Crash Avoidance Technology
Forward Collision Alert
Forward Collision Alert uses (usually) a combination of radar and cameras to monitor the road in front of you. When a collision with an object in front of you seems imminent, you receive an alert. Usually that alert is auditory and visual, but some vehicles even feature tactile alerts built into the seats or steering wheel. The benefit of Forward Collision Alert to the art of crash avoidance is obvious.
Automatic Braking & Adaptive Cruise
The most advanced Forward Collision Alert systems are combined with automatic braking. If a driver fails to respond to the alerts detailed above, the system will automatically engage the brakes to avoid or mitigate impact. Adaptive Cruise Control, meanwhile, will reduce your cruising speed to maintain a safe distance between you and the vehicle in front of you. Then, once the road in front of you is clear, your set cruising speed will resume. Cadillac’s new Super Cruise feature can automatically brake, pull the vehicle to the roadside, and contact emergency services through OnStar.
Blind Spot Monitoring
Blind Spot Monitoring is becoming a standard feature in many new vehicles. Cameras and sensors track vehicles driving in blind spots and display a symbol side mirror when it’s not safe to change lanes. Ford’s F-Series has even started rolling out blind spot monitoring that can cover the length of a trailer.

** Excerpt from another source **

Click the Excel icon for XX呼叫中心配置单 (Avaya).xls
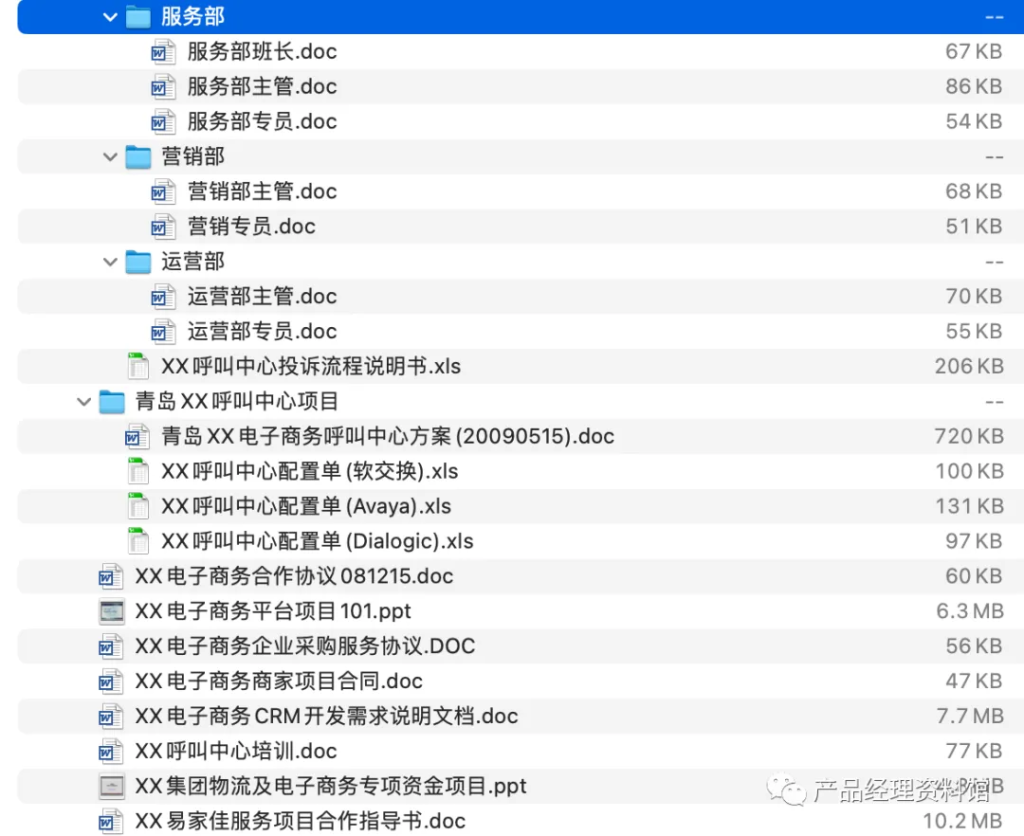(x=138, y=506)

Lane-Keep Assist or Departure Warning
These systems are pretty straightforward. If you start to drift out of your lane, lane departure warning alerts you audibly and visually. With Lane-Keep Assist, your vehicle will automatically correct your steering to keep you in the center of your lane.
Rear Cross-Traffic Alert
Rear Cross-Traffic Alert is similar to blind spot monitoring. When you’re reversing your vehicle, the system will alert you to any obstacles approaching from the sides. Say goodbye to neck craning and blind hope in the Superstore parking lot.
The real future of safe driving technology is V2V (vehicle-to-vehicle communication). Vehicles equipped with V2V combine most of the features listed above with the ability to “talk” to other vehicle on the road. On a road where every car possessed V2V, if the vehicle in front of you was preparing to brake, your vehicle could automatically brake in anticipation. Of course, if you buy a vehicle with V2V right now, it won’t have many friends to talk to.

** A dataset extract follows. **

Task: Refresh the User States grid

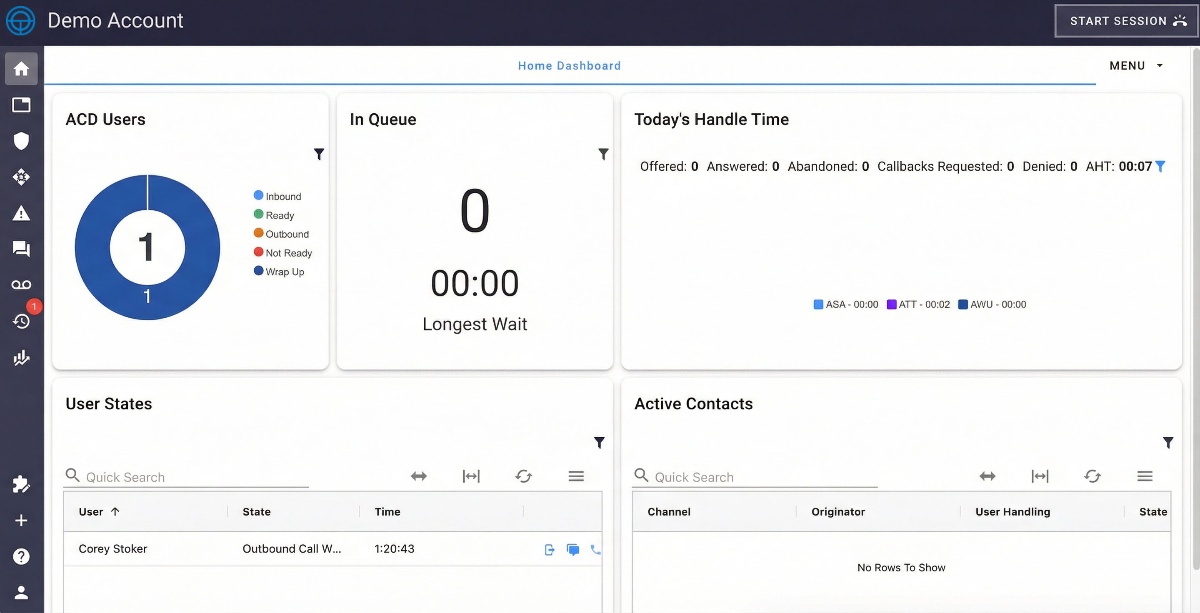Action: click(523, 476)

After listing the benefits of these and other crash avoidance technologies, auto manufacturers issue a common disclaimer. In short, they write that even the best safety technology can’t replace a responsible and attentive driver. And while that may not be the case in 20 years, it is the case now. So, here are some things drivers can do to avoid collisions without the latest safety tech.
Life in the Fast Lane
The majority of highway collisions happen in the leftmost or “fast lane.” That’s where you’ll find the greatest speed discrepancy between vehicles, the highest speeds, and the fewest “gates” through which you can safely move. A good crash avoidance technique is simply to stay in the rightmost lane and maintain a consistent speed.
Most drivers get into the habit of looking only at the vehicle in front of them. However, this is a dangerous practice. If you wait for the brake lights of the preceding car to alert you to upcoming obstacles, you will have little time to react. Routinely scan the distance so you can prepare to stop for slow traffic or road hazards.
The correct driving position is tighter than you might expect. With your back against the seat, you should be able to comfortably rest your wrists on top of the steering wheel. In that position, you will get optimal leverage to maneuver your vehicle, and control the pedals. You’ll also reduce arm fatigue over long car journeys.
Put Your Cellphone Away
The Virginia Tech Transportation Institute says you’re 23 times more likely to crash your vehicle if you text while driving.
Whether your car is equipped with the latest technology or not, maintaining road safety is every driver’s responsibility. Before every vehicle comes with standard V2V, stay alert and stay safe.